-- start Records for this task --

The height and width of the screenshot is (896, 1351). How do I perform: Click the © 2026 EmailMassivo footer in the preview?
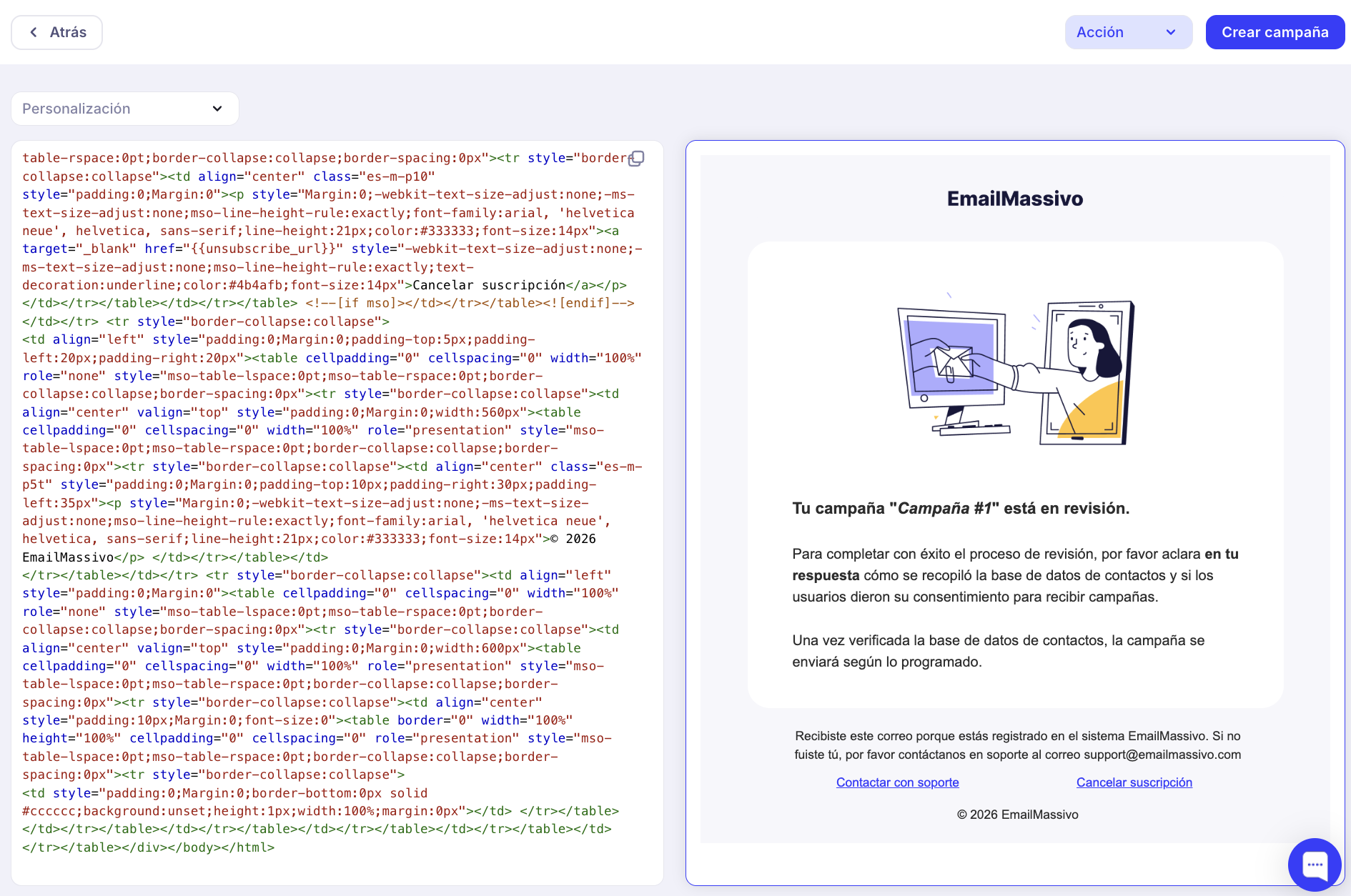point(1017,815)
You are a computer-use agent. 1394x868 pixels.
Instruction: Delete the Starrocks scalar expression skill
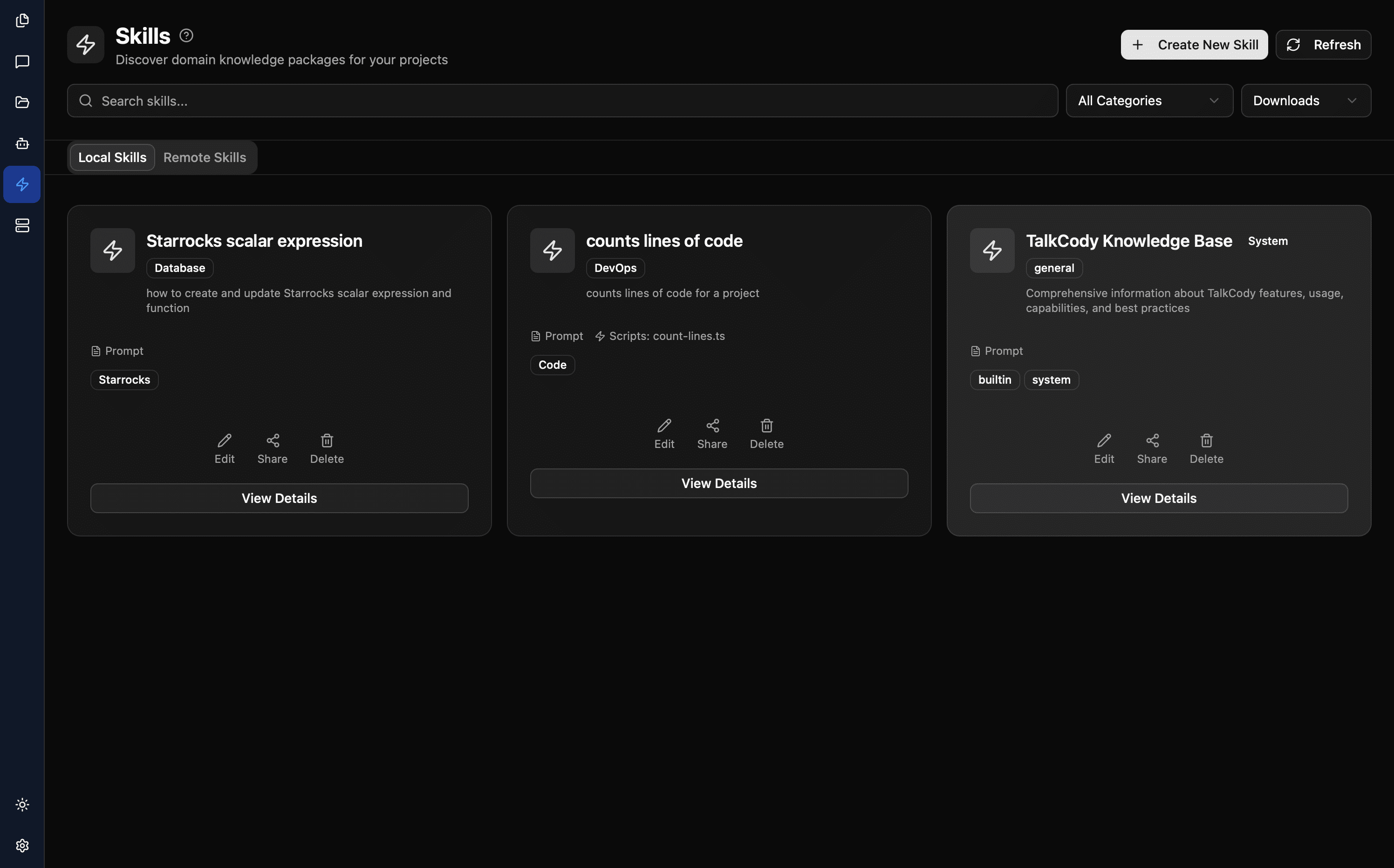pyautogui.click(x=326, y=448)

-- end Records for this task --

> Task details
Scale the click coordinates in the answers above by 1.95, rounding to whole numbers with halves rounded up. Rewrite only the lines from the one containing "You are a computer-use" through the end of the records, both ends included, with requests unchanged and pictures left out.

> Expected answer
You are a computer-use agent. 1394x868 pixels.
Instruction: Delete the Starrocks scalar expression skill
pyautogui.click(x=636, y=874)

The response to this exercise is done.